■ **TEXTE FOURNI**
<<<<

Il est vrai qu’on a beaucoup parlé des inondations à Bangkok l’année dernière mais nul n’a évoqué celles de Siem Reap où pourtant certains quartiers ont été sous l’eau pendant tout le mois d’octobre. De quoi décourager les touristes dont le nombre va croissant (+36 % pendant les quatre premiers mois de l’année par rapport à l’année dernière). Si cette complaisance diminuait, c’est la manne touristique qui manquerait au rendez-vous dont tout le monde pâtirait.

>>>>

■ **DONNÉES FOURNIES**
<<<<

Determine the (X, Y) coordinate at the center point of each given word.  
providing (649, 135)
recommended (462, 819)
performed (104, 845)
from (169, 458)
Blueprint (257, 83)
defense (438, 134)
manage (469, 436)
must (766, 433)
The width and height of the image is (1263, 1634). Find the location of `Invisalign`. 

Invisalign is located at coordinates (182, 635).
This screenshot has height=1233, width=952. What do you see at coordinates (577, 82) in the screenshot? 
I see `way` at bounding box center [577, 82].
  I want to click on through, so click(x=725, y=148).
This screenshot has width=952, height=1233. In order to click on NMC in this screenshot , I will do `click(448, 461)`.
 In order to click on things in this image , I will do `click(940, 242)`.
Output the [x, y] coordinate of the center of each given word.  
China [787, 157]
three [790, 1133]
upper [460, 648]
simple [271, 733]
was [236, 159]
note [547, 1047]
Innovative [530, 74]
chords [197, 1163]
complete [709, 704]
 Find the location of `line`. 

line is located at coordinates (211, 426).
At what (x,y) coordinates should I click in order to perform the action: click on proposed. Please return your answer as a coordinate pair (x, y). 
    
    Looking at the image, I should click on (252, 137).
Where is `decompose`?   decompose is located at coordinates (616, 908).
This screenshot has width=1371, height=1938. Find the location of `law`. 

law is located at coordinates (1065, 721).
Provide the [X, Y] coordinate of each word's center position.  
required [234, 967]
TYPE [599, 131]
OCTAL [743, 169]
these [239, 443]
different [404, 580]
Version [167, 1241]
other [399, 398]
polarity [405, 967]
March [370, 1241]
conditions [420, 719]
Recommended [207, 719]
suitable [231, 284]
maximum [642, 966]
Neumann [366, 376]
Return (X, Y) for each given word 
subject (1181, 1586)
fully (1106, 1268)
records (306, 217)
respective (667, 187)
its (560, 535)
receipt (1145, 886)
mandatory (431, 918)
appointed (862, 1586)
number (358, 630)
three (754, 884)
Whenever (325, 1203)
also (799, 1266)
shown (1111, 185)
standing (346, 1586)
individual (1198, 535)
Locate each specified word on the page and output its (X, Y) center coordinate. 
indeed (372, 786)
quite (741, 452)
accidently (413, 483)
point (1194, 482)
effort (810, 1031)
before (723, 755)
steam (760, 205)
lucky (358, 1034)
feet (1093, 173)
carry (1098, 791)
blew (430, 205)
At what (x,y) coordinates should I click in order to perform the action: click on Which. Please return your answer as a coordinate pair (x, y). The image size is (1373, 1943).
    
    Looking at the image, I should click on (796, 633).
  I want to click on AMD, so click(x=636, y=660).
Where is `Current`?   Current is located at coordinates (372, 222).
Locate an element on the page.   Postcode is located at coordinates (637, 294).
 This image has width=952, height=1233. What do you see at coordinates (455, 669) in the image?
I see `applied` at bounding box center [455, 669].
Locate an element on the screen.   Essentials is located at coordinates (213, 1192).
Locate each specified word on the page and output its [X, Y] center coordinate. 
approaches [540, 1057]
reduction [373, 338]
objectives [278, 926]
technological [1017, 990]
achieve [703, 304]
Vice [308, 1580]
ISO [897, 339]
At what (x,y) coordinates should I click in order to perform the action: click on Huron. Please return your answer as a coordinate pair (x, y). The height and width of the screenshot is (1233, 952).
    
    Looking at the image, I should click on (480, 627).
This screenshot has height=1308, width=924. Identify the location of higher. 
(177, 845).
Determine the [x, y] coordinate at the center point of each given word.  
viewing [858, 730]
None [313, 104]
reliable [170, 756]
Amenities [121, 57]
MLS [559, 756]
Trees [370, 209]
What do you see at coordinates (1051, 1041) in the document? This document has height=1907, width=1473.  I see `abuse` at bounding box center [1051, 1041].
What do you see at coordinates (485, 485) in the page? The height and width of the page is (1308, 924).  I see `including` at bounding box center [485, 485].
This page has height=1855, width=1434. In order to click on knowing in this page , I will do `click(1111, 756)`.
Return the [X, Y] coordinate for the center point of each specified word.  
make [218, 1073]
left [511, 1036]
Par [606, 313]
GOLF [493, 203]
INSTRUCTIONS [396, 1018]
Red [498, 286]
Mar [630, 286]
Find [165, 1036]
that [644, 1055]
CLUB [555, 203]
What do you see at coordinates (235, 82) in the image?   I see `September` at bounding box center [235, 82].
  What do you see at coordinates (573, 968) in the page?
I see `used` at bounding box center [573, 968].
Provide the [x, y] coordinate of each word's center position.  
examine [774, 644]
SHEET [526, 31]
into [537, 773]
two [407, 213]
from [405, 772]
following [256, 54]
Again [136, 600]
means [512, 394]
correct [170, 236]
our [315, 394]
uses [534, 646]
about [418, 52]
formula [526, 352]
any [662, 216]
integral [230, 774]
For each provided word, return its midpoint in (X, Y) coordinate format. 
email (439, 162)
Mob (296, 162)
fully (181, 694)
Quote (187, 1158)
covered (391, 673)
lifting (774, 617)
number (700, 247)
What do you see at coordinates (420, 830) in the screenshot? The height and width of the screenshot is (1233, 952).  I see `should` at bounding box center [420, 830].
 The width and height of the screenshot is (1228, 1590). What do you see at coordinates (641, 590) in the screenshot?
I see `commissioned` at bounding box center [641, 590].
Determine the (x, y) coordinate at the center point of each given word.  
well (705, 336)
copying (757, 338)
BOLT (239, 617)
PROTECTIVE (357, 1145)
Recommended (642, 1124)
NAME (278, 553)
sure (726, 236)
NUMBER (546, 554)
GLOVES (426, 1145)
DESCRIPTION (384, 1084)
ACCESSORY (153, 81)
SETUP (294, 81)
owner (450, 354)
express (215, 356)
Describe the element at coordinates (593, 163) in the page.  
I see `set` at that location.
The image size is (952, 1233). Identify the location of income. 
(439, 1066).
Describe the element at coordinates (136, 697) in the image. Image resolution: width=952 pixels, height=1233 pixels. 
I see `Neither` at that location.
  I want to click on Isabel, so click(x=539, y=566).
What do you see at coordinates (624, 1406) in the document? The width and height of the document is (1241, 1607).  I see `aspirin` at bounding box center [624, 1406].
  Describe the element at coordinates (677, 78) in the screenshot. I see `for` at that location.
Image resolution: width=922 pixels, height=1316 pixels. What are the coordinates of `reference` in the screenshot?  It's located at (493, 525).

>>>>

■ **CONSIGNE**
D'après le texte sur les inondations de Siem Reap, pendant combien de temps certains quartiers de la ville sont-ils restés sous l'eau ?

■ **SOLUTION PROPOSÉE**
Ils sont restés sous l'eau pendant tout le mois d'octobre.